Yom Hashoah teaches a different lesson. It commemorates the Warsaw Ghetto uprising — a revolt that was militarily doomed and morally eternal. Starving Jews, facing a ruthless army, chose resistance. They did not fight because they thought they would win. They fought to assert that even in a world collapsing into barbarism, Jews still possessed agency and dignity. They would not go like sheep to the slaughter.
And then there is today, International Holocaust Remembrance Day, so designated by the United Nations General Assembly on Nov. 1, 2005. The world’s community needs this commemoration because on this day 81 years ago, Soviet troops liberated the Auschwitz-Birkenau extermination camp, and the commemoration therefore marks the European participation in liberation.
More than that, though, as Holocaust denial goes mainstream in our culture and as Holocaust education diminishes, it is even that more crucial. As Simon Sebag Montefiore writes in The Free Press:
The Daily Mail recently reported that the number of schools teaching Holocaust history in the UK has halved since October 7, 2023 …
The traditional denial of the Holocaust, by people who insist it didn’t happen but rather wish it had, is no longer a strange monstrosity incubated in the dank laboratories of neo-Nazis and cranks. Instead, in traditional denial and ideological distortion, they have been joined by a new alliance that involves what used to be called “radical” or “progressive” and a conservative Islamism, along with Western “anticolonial” supporters of organizations like Hamas and states like the Iranian dictatorship …
This tribal indulgence has made it easier for people with malign agendas to minimize or distort the Holocaust for their own ends. Even worse, many Western universities, media, nongovernmental organizations, and charities have abetted the distortion, erasure, or commandeering of the Holocaust.
But, beyond speaking up for truth, this day forces us to ask: How could civilized people stand by, say nothing and do nothing? How did humanity let things get this far? And what would we do differently now?
Which brings us to Minnesota today.
When we hear reports about aggressive U.S. Immigration and Customs Enforcement raids in places like Minneapolis, and enforcement actions leading to the deaths of civilians, we are not in the realm of abstract policy. We are in the realm of moral temperature-taking. We are asking: How does power treat the vulnerable? How easily do we grow numb when suffering happens to “other” people?
Let me be clear that I am deeply wary of cheap Holocaust comparisons. Not every injustice is Nazism. Not every political opponent is Hitler. That kind of rhetoric dishonors history. But history does offer patterns. Totalitarianism – and yes, fascism – happens slowly. Attach fear to policy, normalize dehumanizing language, encourage people to simply go along to get along, and there you have it.
What protects America from going the way of Germany in the 1930s? Germany did not have thousands of people protesting in the streets. America does.

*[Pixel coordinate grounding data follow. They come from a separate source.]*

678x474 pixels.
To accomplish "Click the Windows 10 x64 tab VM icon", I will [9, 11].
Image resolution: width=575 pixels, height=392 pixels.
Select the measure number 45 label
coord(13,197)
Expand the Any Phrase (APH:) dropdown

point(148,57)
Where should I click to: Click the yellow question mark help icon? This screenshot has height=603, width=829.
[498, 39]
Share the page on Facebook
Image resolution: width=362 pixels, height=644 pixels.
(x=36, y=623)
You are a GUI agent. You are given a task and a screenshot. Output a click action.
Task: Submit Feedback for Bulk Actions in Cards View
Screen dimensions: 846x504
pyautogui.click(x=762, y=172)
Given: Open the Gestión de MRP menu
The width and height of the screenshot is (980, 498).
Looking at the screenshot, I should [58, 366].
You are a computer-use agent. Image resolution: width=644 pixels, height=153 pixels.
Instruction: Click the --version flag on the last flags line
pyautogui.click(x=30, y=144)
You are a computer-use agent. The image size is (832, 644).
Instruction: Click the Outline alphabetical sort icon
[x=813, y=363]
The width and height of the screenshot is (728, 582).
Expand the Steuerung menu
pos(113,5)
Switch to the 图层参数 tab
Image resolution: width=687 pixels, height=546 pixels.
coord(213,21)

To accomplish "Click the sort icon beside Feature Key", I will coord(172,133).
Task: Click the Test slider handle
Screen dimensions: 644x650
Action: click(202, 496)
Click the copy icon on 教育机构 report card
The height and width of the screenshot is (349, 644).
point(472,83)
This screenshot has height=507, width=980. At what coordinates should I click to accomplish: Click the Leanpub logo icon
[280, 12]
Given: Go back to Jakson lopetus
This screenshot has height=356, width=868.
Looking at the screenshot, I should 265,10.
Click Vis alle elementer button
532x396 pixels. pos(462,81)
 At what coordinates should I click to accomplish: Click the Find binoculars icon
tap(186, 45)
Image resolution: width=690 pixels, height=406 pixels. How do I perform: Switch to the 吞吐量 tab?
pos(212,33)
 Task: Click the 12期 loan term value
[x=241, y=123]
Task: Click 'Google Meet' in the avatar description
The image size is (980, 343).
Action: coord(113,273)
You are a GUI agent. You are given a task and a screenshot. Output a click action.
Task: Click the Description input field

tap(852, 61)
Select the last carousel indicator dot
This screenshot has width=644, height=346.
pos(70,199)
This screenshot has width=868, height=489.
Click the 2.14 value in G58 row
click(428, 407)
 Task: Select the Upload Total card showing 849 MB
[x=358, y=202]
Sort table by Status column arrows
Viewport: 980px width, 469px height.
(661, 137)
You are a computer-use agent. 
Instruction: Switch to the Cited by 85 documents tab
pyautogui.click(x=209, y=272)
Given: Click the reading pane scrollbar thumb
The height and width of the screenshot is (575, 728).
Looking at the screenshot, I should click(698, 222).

Jews are in a battle against amnesia. With every passing year, more Holocaust survivors die. Soon, there will be no living witnesses. Memory will depend entirely on us — and, as the philosopher Moshe Halbertal taught, memory is not nostalgia. It always commands the remember-er to act.
So yes, we need all three days — Kristallnacht to remember how hatred escalates and to train ourselves to notice early warning signs; Yom Hashoah to remember Jewish resistance and to teach our children that dignity is not conditional; and International Holocaust Remembrance Day to remember liberation and to remind the world that intervention, though late, still mattered.
On Monday, the Jewish people tearfully welcomed their last hostage home. People are removing their yellow hostage ribbons. Some say that the return of his body marks the end of this dark chapter.
But, to remember is not only to dig into the ancient, or even recent, past. It is about who we are right now. It is about how fiercely we insist on the value of every human life. It is about our refusal to let grief turn into indifference or rage into dehumanization.
We remember because the story is not over; neither are we.